ABD'DE KURULAN YANLI MAHKEMELERE SESSİZ KALAMAYIZ
Ekonomik oyun ve operasyonlar devamlı körüklenmektedir. ABD'de kurulan yanlı mahkemelerde Türkiye yargılanmaktadır. Buna razı olamayız, sessiz kalamayız. Karanlık ve kaçak bir şahsın, hain bir suçlunun kirli itirafları ülke kamuoyunu meşgul etmektedir. Türkiye'den nasıl kaçtığı ya da kaçırıldığına dair türlü spekülasyonlar yapılmaktadır.

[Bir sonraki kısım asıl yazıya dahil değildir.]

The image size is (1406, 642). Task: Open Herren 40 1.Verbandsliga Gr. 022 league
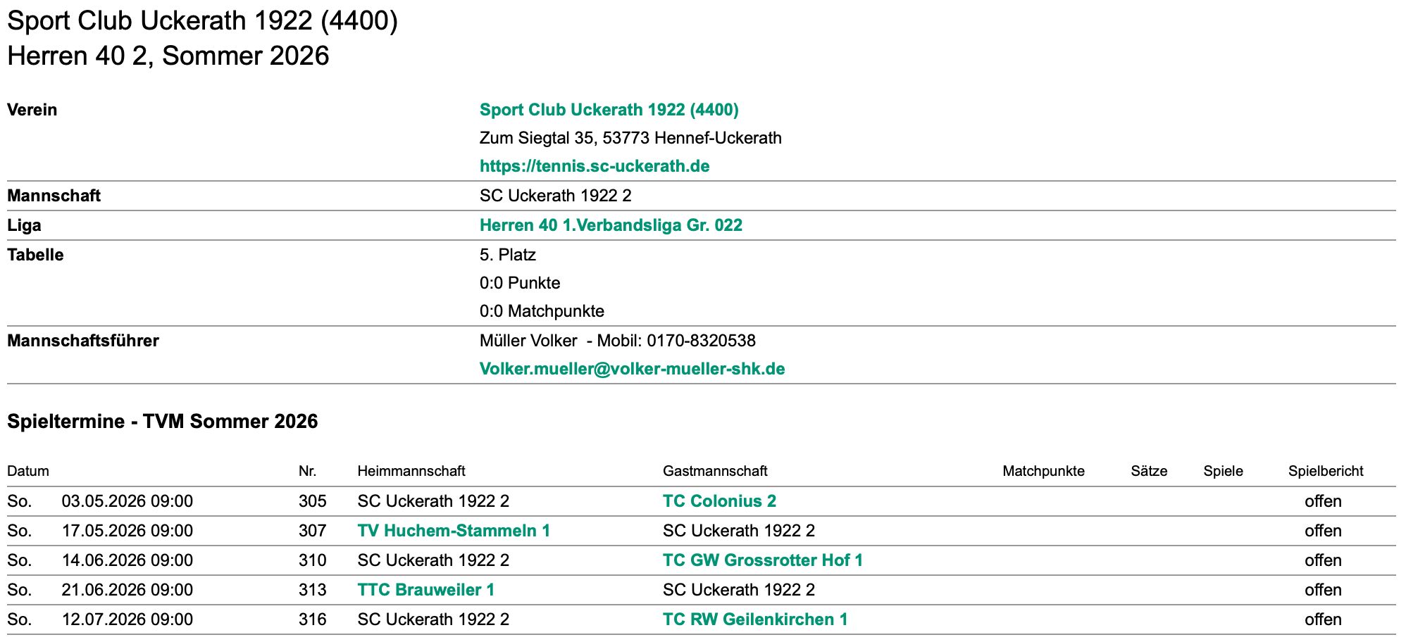(611, 225)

Türkiye'yi yere düşürmek amacıyla yer çekimi ile yarışanların iffetsizlikleri hepimizin gözü önünde cereyan etmektedir. Zehri zemzem diye yutturmaya çalışan dolandırıcılar ülkemizin saygınlığını zayıflatmanın hevesine kapılmışlardır.

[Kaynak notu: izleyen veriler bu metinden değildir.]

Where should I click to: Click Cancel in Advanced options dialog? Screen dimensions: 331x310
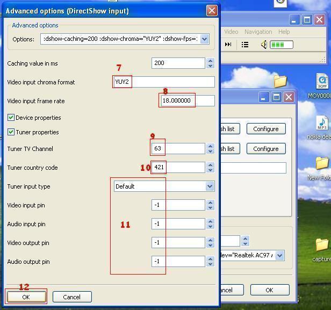[71, 297]
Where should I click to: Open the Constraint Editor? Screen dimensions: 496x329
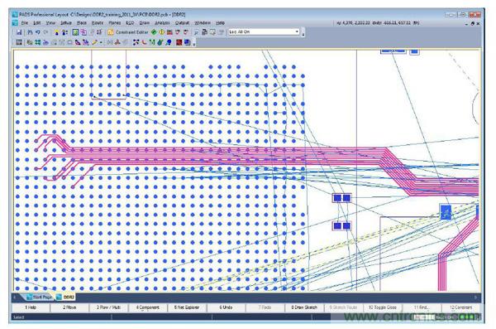[128, 32]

BİZ DEMİYORUZ Kİ ORTADA SUÇ YOKTUR...
Türkiye soytarıların ithamı ile değerinden bir şey kaybetmeyecektir. Türkiye'yi sanık, şarlatanı tanık yapan, jürisi alık, iddiaları sarsak olan sözde hukuk sistemi her zaman her daim ayaklarımızın altındadır. Her zaman öfkemizin hışmına uğrayacaklardır. Biz demiyoruz ki ortada suç yoktur, demiyoruz ki şarlatan yargılanmasın. Hukuki sınırları Türkiye Cumhuriyeti'dir. Uluslararası kumpasın hükmü Türkiye'de geçmeyecektir.
CHP'YE BELGE GÖNDERMESİ
MHP duyarsız, tarafsız kalmayacaktır. Tarafımız sonuna kadar Türkiye Cumhuriyeti'dir. İhanet, melanet ve rezaletin kuşattığı bir ortamda tarafsızlık namussuzluktur. ABD'deki tezgahın tamamlayıcısı gibi hareket ederek pervasız belgeleri pervasızca sallayanlar, yeni cephe açmaya çalışan namertlerdir. İşguzar ve işbirlikçilerin gerçek yüzleri ortaya çıkmıştır. Yazıktır bu ülkeye, bu vatana. Yazıktır günahtır ayıptır bu millete. Biz yabancıların elinden su içip çanağından yemlenen çevrelere benzemeyiz. Bizim siyasetimiz ilkelidir, iradelidir.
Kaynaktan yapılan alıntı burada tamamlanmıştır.